■ **TASK DIRECTIONS**
What is needed is an exact reproduction of the lines in the records below, starting at the line with "Share statistics via the WhatsApp icon" and ending at the line with "Given: Click the large", both included, and nothing else; pictures stay out.
============================================================
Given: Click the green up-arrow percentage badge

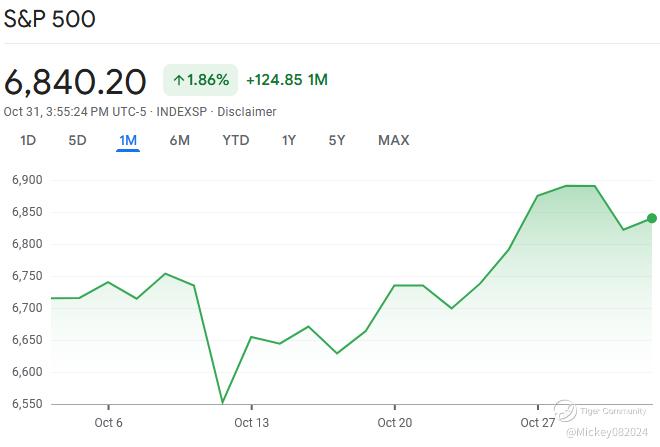Looking at the screenshot, I should coord(200,80).
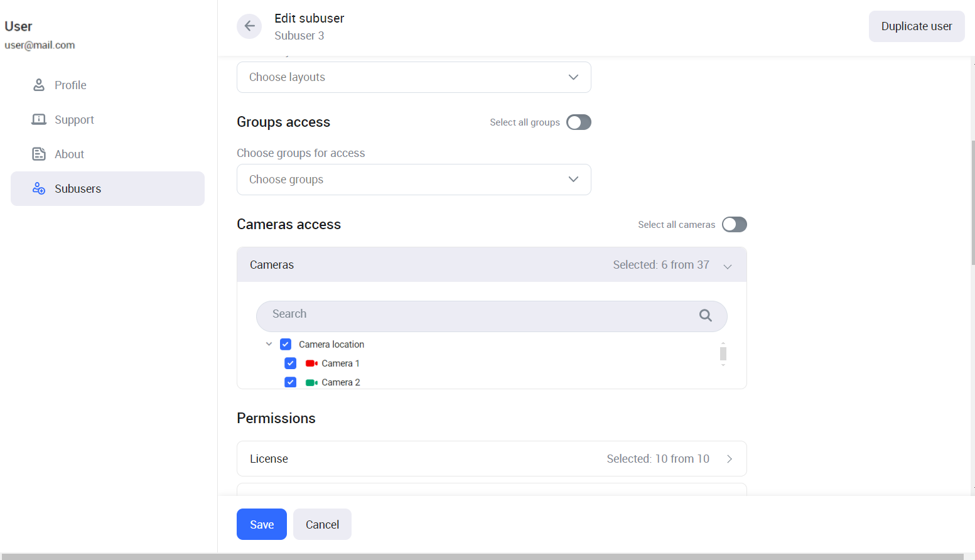Click into the camera Search field
The width and height of the screenshot is (975, 560).
point(477,316)
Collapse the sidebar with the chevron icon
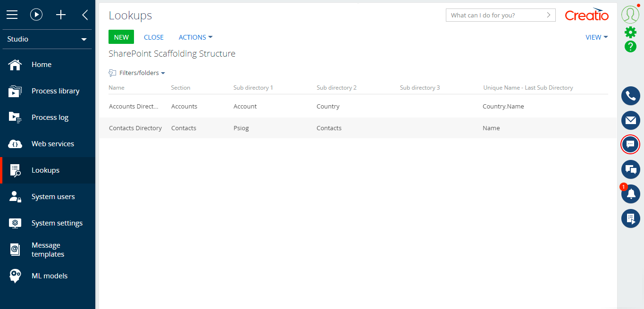 [85, 15]
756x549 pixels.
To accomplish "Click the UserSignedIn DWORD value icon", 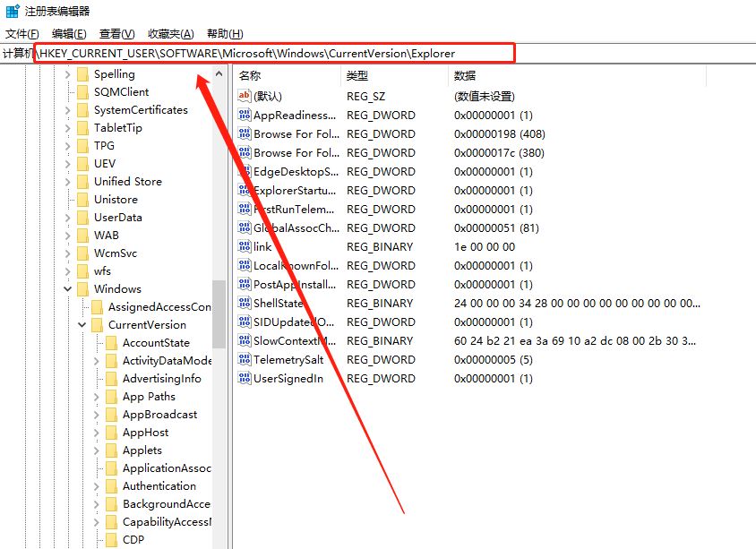I will (x=245, y=379).
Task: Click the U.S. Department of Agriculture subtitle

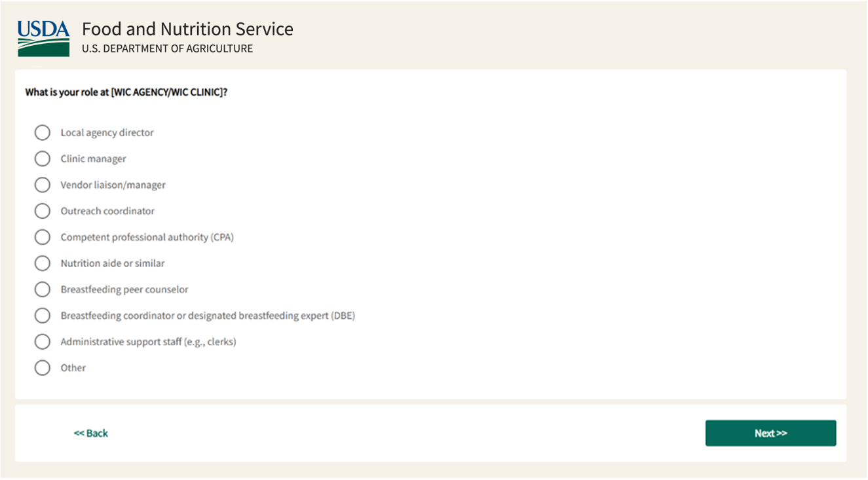Action: point(167,48)
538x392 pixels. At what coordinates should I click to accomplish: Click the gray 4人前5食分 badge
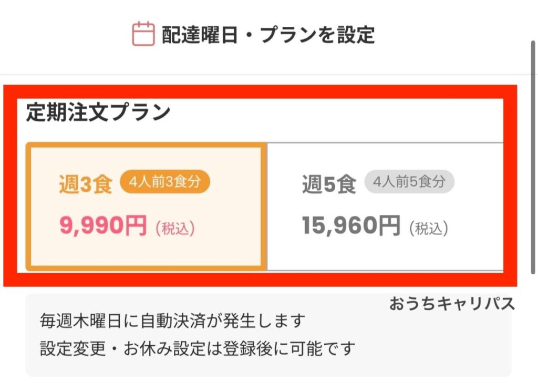(x=409, y=182)
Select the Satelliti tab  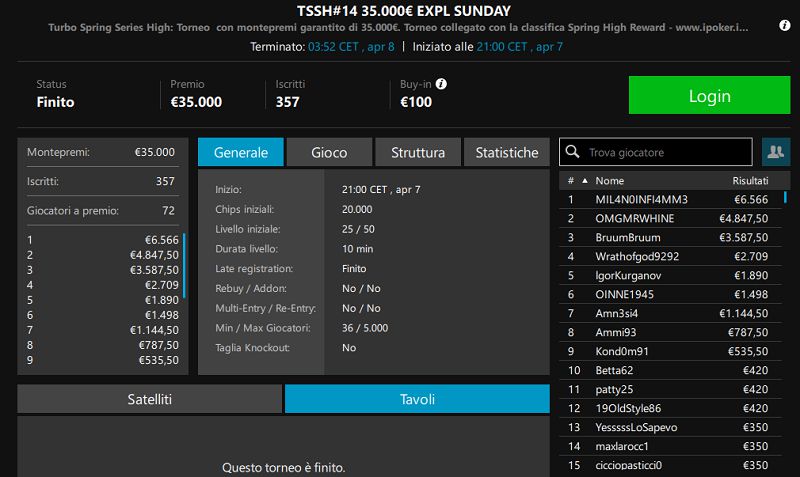(x=150, y=399)
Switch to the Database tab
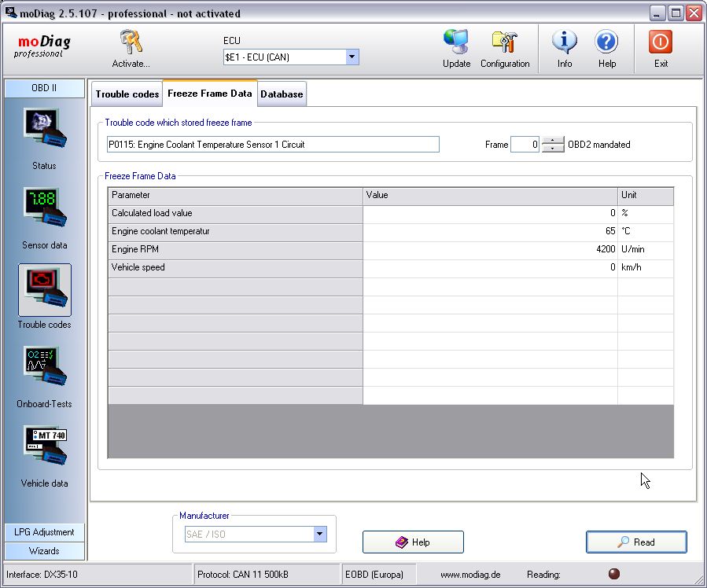 point(282,94)
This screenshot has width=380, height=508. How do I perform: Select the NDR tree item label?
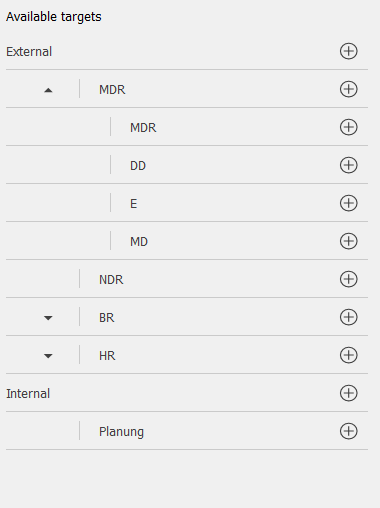111,280
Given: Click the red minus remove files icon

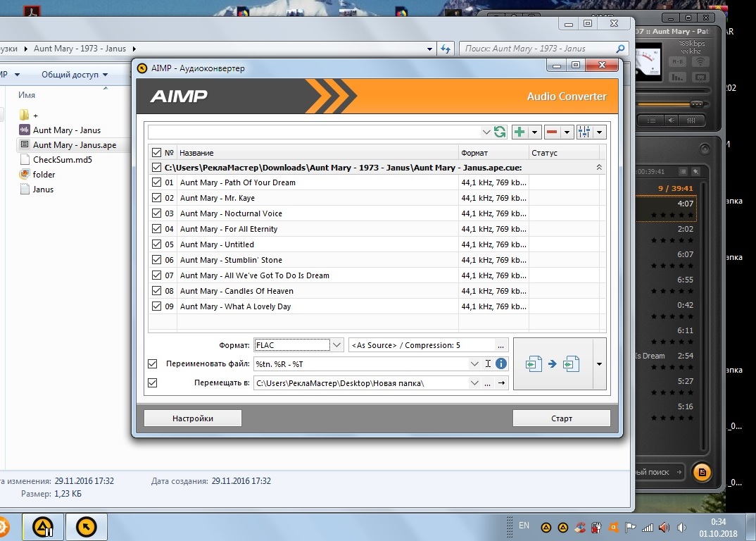Looking at the screenshot, I should point(552,132).

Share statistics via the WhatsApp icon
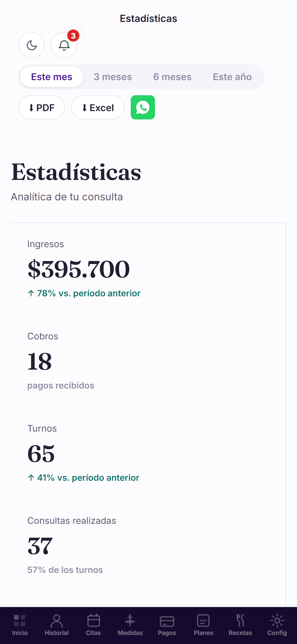coord(143,107)
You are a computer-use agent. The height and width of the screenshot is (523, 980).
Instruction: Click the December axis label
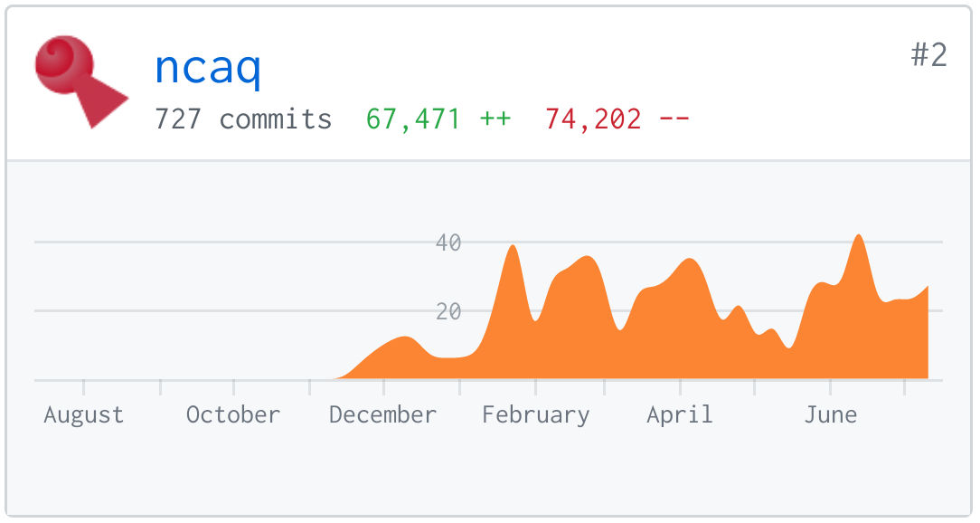pos(383,414)
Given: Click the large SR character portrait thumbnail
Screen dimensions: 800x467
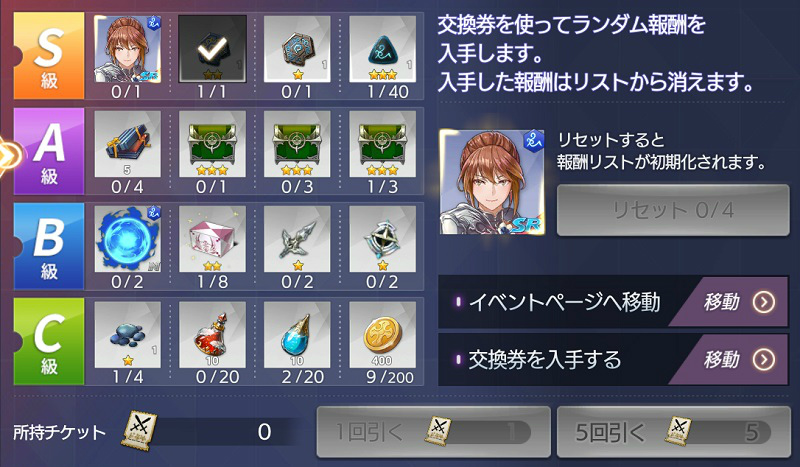Looking at the screenshot, I should click(x=492, y=182).

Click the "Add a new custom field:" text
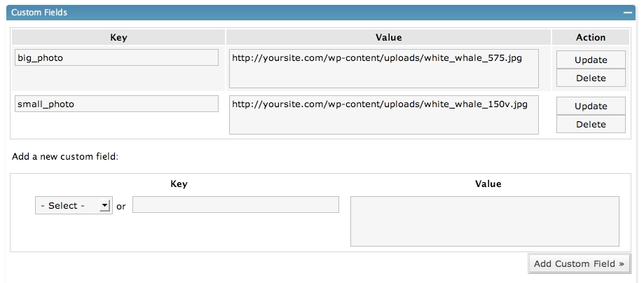(x=65, y=156)
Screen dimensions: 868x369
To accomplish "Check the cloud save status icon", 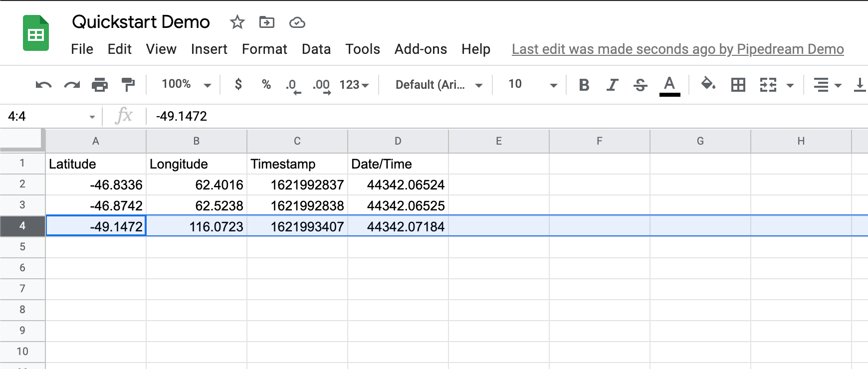I will click(x=297, y=22).
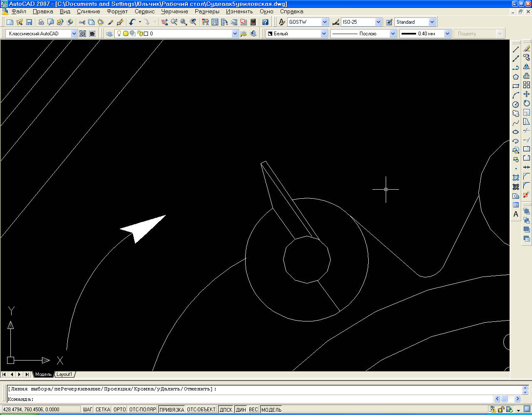The image size is (532, 415).
Task: Expand the 0.40 мм lineweight dropdown
Action: [x=447, y=34]
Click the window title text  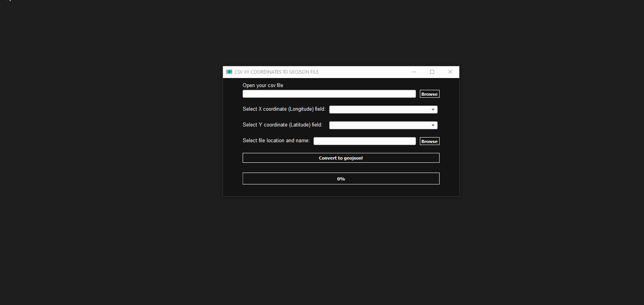pyautogui.click(x=277, y=72)
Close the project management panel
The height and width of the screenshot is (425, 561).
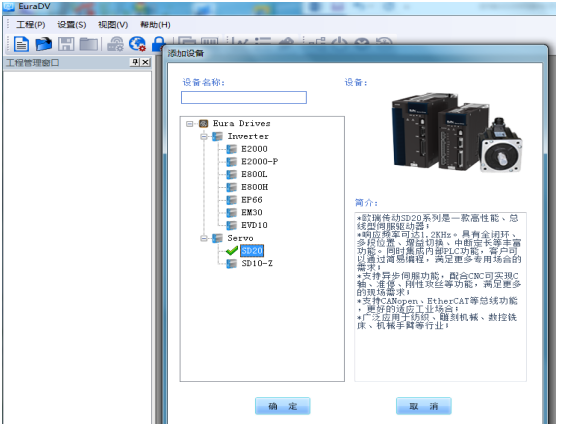point(145,62)
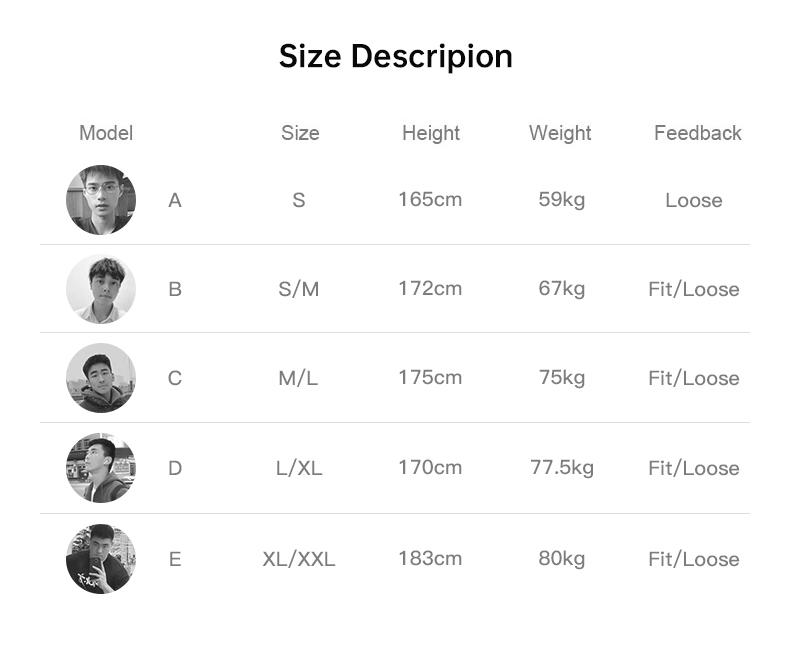This screenshot has height=657, width=790.
Task: Click the M/L size cell
Action: click(x=298, y=378)
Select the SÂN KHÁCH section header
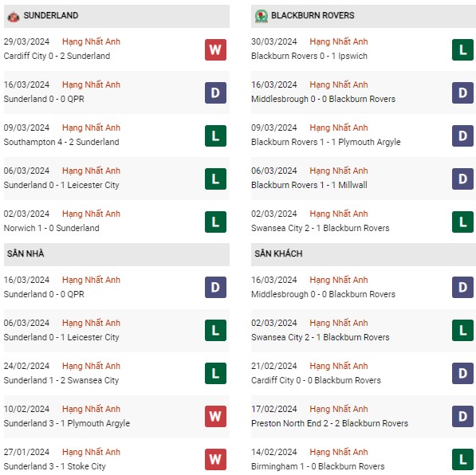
============================================================
■ **WRITTEN SOLUTION**
Share statistics via the WhatsApp icon
coord(143,107)
You are a computer-use agent. The height and width of the screenshot is (523, 980).
Instruction: Click the December axis label
pos(383,414)
Given: Click the large SR character portrait thumbnail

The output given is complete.